La vicenda, tuttavia, non è ancora chiusa

Un nuovo tassello si aggiunge all'intricato puzzle relativo alla visita degli ispettori del Ministero delle Finanze al Comune di Corato che, nel 2011, ravvisarono una serie di irregolarità amministrativo - contabili, in particolare legate ad alcune cifre indebitamente corrisposte a dirigenti e dipendenti comunali. Cifre cospicue, nell'ordine dei due milioni di euro che i dipendenti avrebbero dovuto rifondere alle casse comunali. Le controdeduzioni presentate dal comune alla verifica ispettiva furono per gran parte rigettate dal Ministero, poichè ritenute «inadeguate e in larga parte inaccoglibili», mettendo di fatto i dipendenti ai quali erano stati attribuite le cifre a restituirle al comune.

Chi ha risentito maggiormente di questo atto sono stati i dirigenti comunali, chiamati a restituire somme assai cospicue, per un totale di 810mila Euro.

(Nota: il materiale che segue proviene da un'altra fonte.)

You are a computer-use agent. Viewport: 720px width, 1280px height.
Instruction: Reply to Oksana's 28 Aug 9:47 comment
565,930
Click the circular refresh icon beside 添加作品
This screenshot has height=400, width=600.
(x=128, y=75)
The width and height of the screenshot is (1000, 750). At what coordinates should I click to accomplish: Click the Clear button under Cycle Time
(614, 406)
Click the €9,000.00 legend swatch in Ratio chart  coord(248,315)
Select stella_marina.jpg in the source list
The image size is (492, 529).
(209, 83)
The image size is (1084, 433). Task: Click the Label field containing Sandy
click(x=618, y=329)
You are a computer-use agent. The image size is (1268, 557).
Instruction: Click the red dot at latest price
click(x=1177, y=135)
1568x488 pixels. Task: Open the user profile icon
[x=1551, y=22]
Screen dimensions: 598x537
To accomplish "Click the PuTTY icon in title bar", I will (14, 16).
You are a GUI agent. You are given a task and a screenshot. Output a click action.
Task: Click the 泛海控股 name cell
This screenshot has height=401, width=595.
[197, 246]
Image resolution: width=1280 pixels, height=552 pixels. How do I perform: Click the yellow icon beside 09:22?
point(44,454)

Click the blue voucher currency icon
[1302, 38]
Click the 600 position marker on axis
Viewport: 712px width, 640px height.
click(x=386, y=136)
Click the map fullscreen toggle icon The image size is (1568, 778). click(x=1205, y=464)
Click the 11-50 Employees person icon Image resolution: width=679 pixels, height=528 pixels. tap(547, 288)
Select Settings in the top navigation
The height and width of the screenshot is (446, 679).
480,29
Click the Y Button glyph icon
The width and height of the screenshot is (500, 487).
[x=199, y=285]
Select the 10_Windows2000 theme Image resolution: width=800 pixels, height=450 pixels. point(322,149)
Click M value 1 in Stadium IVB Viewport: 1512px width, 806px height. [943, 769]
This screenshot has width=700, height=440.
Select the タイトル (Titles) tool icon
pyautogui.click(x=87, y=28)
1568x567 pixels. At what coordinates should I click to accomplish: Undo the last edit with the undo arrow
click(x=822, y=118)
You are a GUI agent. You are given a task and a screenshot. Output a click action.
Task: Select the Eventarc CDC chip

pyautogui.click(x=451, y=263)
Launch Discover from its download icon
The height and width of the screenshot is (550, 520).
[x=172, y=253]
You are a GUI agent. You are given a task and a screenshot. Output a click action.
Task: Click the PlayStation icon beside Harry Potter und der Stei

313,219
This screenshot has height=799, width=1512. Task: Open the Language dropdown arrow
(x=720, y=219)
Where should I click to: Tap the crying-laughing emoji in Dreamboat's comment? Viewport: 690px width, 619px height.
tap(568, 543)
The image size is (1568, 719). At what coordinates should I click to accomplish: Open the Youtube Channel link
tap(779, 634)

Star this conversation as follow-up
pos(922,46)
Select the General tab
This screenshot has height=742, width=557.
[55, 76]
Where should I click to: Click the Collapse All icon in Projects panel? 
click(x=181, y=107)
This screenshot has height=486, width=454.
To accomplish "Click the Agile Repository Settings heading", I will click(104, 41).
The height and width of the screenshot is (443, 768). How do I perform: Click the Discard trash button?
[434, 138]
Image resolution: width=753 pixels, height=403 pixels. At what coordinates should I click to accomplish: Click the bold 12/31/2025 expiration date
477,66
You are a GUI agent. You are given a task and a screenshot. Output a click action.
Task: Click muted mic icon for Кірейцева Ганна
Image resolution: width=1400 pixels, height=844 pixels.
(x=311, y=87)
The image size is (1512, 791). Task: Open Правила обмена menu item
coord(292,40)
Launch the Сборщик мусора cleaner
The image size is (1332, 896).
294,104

Il sindaco Massimo Mazzilli, infatti, con degli atti di costituzione in mora, il 31 dicembre 2016 aveva chiesto ai suoi ex dirigenti ed all'attuale dirigente Arch. Casieri, la restituzione entro 15 giorni delle somme.

Intanto, lo scorso 4 agosto, con delibera di giunta, è arrivato il colpo di scena: il Comune di Corato ha riconosciuto le ragioni dei Suoi ex Dirigenti Dott.ssa Maria Fiore, Eredi Dott. Luigi Gataleta, Dott. Antonio Malizia, Dott. Giuseppe Amorese, Dott. Vitantonio Patruno e dell'attuale Suo Dirigente Arch. Pasquale Antonio Casieri che, tramite i loro legali avevano eccepito sulla richiesta del Comune.

«E' evidente che l'Ente Comune di Corato negli anni precedenti - amministrazioni a guida del Sindaco Sen. Perrone e con Assessore al Bilancio l'attuale Sindaco Mazzilli, aveva attribuito somme ai Dirigenti del Comune in violazione di disposti normativi e precisamente aveva errato nella costituzione dei fondi per il trattamento economico accessorio del personale ossia il Comune aveva costituito fondi per la contrattazione integrativa in misura superiore a quella prevista dalla legge, più esattamente nella fattispecie, a quella prevista dalla contrattazione collettiva nazionale. E' da precisare, che seppure l'errore non possa non considerarsi grave, era un errore in cui erano caduti molti altri Comuni ed Enti Locali. Infatti la materia è stata successivamente regolamentata dall'art. 4, 1° comma, D.L. N.16 del 2014, convertito dalla Legge N.68 del 2014» spiegano i legali che assistono i dirigenti ad eccezione dell'ing. Di Bari, all'epoca dei fatti contestati in servizio presso il Comune di Corato.

Il riferimento è alla legge cosiddetta "Salva Roma". «La norma appena richiamata, però, impone l'obbligo di recupero mediante graduale riassorbimento a valere sulle risorse finanziarie degli anni successivi. Nonostante ciò vi era stata la notifica ai soggetti di cui innanzi delle note del Sindaco Mazzilli su richiamate» spiegano i legali.

Si tenga conto, tra l'altro, che nella deliberazione di Giunta del 4 agosto scorso si legge testualmente finanche quanto segue:
"Ribadire che ai sensi del cpv IV del punto 4 della deliberazione della conferenza unificata Stato regioni enti locali del 10.07.2014 n.87/CU è in ogni caso preclusa la possibilità di procedere alla ripetizione dell'indebito direttamente sui dirigenti.".

Solo dopo la ferma contestazione da parte dei Dirigenti su richiamati delle pretese avanzate dall'Ente Comune, e dopo otto mesi circa, dai primi scritti in favore degli stessi, assistiti tutti dall'Avv. Francesco Mascoli nonché dall'Avv. Sabino Patruno per il Dott. Vitantonio Patruno, si è provveduto a dare esecuzione al disposto normativo disponendo "in applicazione dell'art. 4 del D.L. 16/2014 convertito in legge n.68/2014 al recupero dell'indebito pari ad € 690.115,92 attraverso il recupero dai fondi successivi a decorrere già dall'anno 2017, con rate annuali che non devono superare il 25% del fondo per la contrattazione collettiva decentrata integrativa, dell'area dirigenziale, pari ad € 36.585,27 (considerato il fondo rideterminato dell'anno 2016 di € 146.341,09) per anni 19, così come stabilito dall'art. 40 del D.Lgs. n.165/2001 modificato ed integrato dall'art. 11 del D.Lgs. 75 del 25.05.2017.".

A detta di alcuni dei protagonisti di questa vicenda però la partita non è ancora chiusa avendo in sé la deliberazione di Giunta del 4 agosto altri profili di criticità.